Strip out the pictures and output each remaining line of the data word for word.

• _TASK MATERIAL_

■ ■ ■ ■

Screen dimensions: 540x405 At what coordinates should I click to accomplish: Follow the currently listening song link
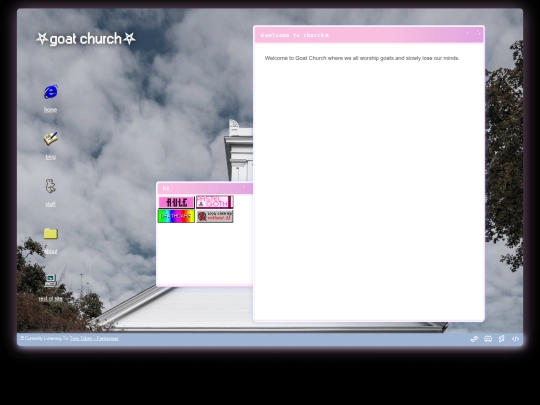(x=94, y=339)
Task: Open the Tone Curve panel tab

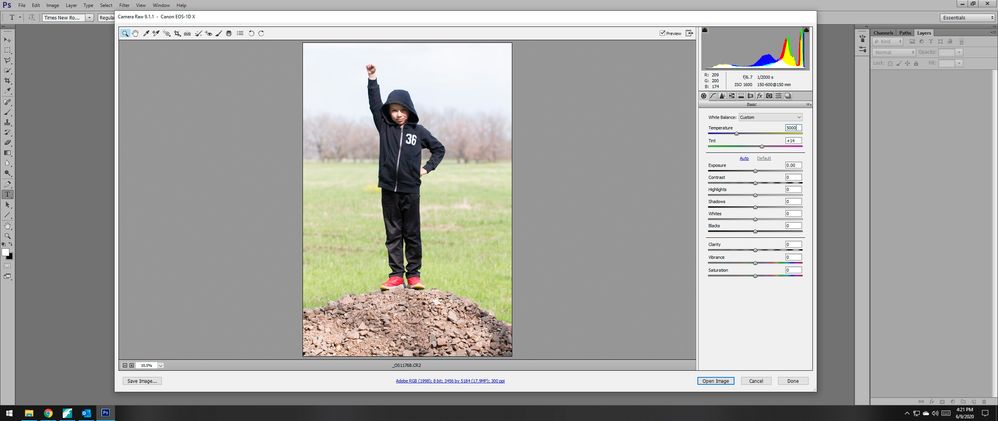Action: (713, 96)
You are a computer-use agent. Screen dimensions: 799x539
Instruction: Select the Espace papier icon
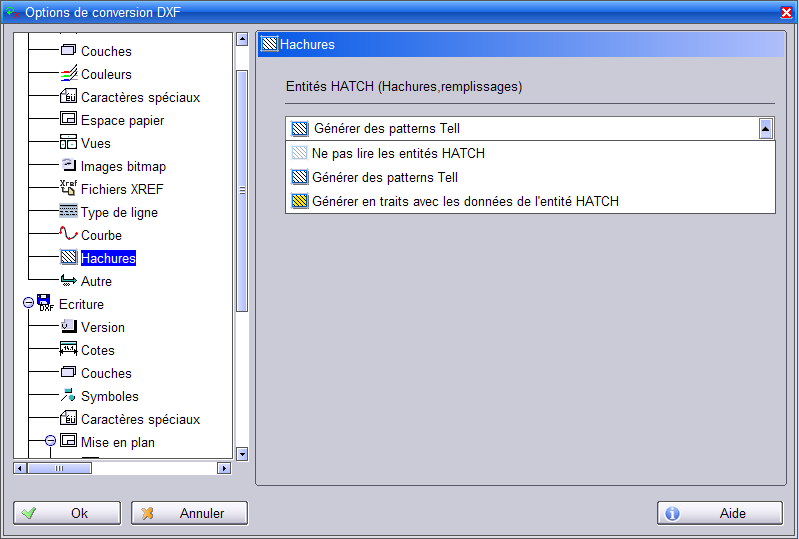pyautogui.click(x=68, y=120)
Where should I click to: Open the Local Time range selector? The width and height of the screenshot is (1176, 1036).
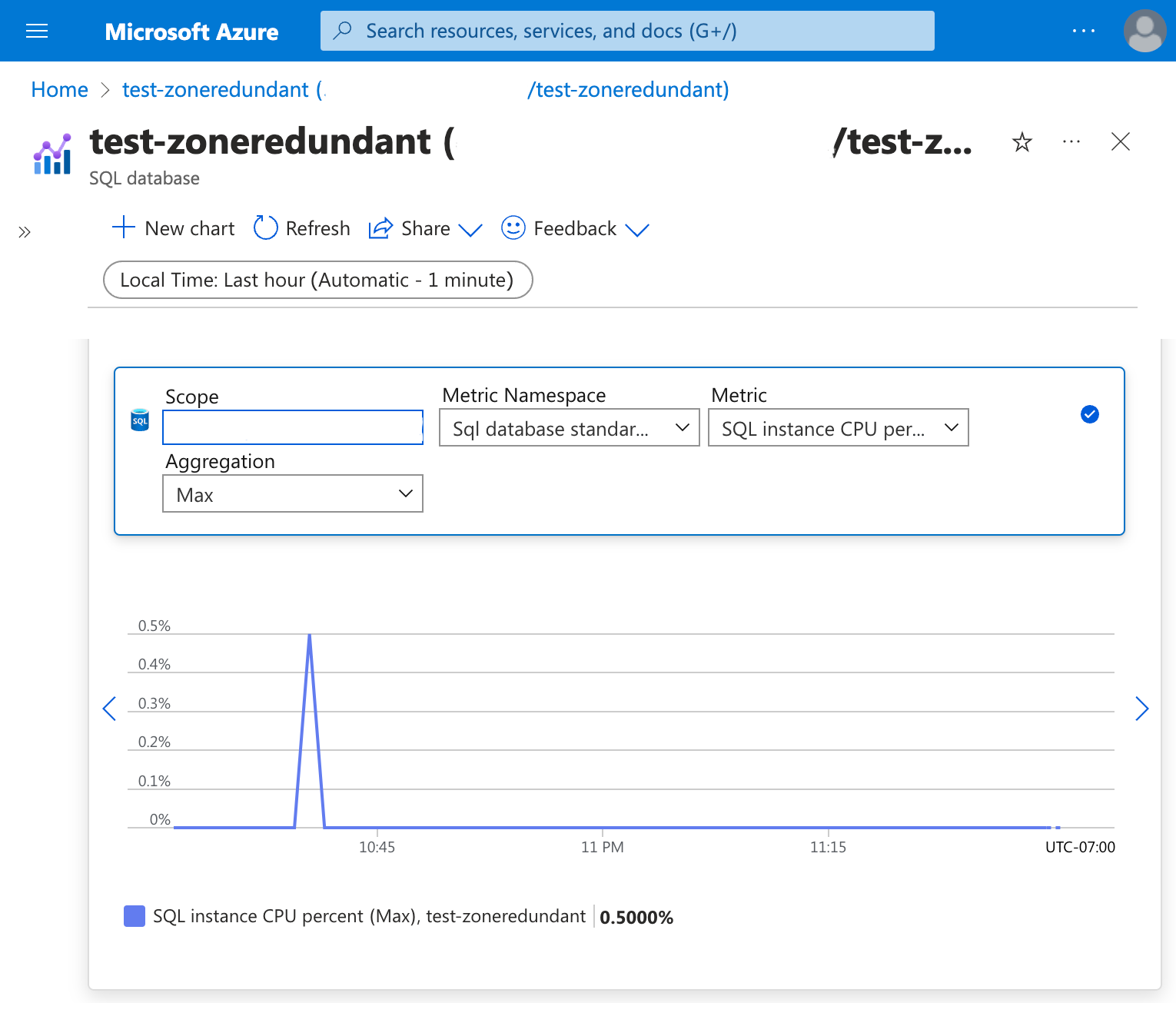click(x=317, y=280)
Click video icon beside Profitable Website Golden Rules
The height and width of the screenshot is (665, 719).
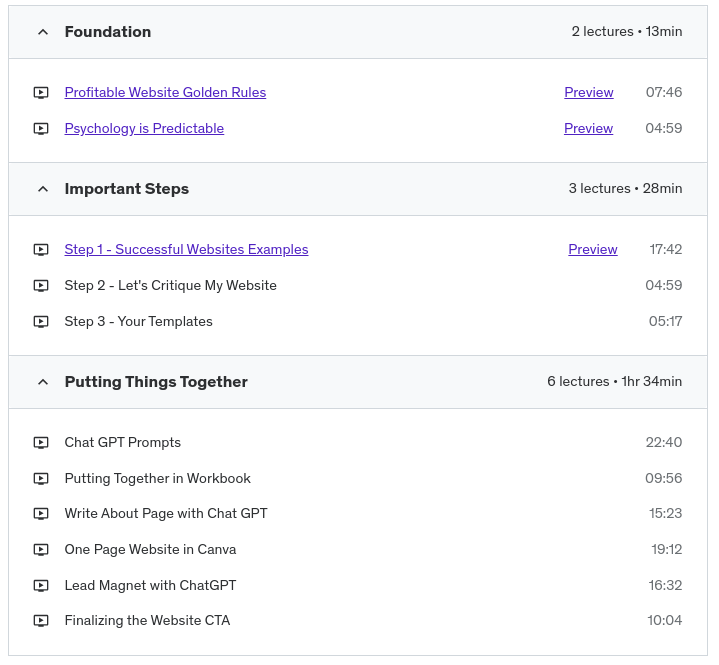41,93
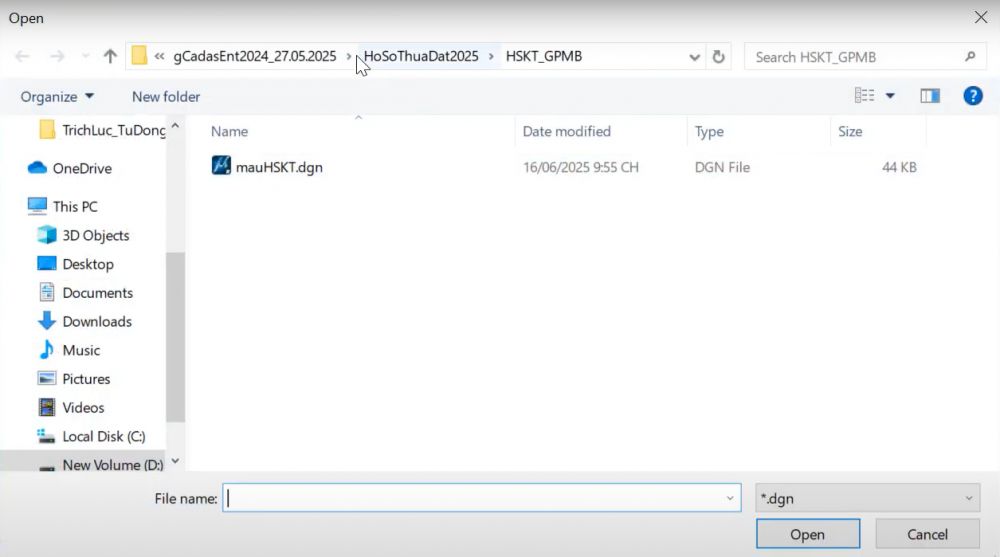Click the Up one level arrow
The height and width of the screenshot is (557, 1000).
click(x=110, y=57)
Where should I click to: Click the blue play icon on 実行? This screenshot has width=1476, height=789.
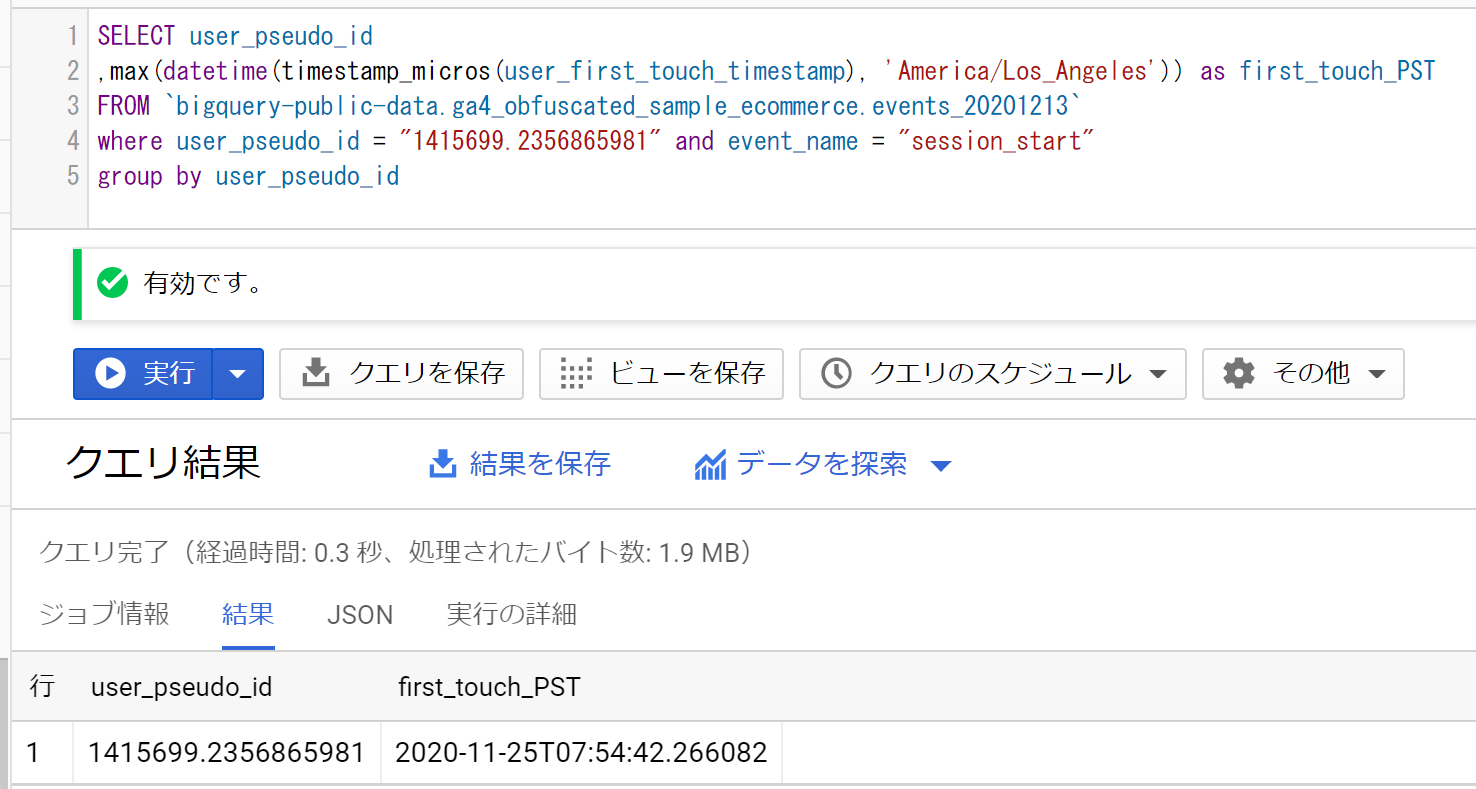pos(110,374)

■ ■ ■ ■

• _WRITTEN SOLUTION_
Screen dimensions: 540x405 At what coordinates should I click to accomplish: Follow the currently listening song link
(x=94, y=339)
Task: Open the Tone Curve panel tab

Action: (713, 96)
You are a computer-use agent. Screen dimensions: 799x539
Instruction: Select the Espace papier icon
pyautogui.click(x=68, y=120)
Where should I click to: Open the Local Time range selector? The width and height of the screenshot is (1176, 1036).
click(x=317, y=280)
Click video icon beside Profitable Website Golden Rules
The height and width of the screenshot is (665, 719).
41,93
Click the Up one level arrow
The height and width of the screenshot is (557, 1000).
click(x=110, y=57)
Where should I click to: Click the blue play icon on 実行? This screenshot has width=1476, height=789.
pos(110,374)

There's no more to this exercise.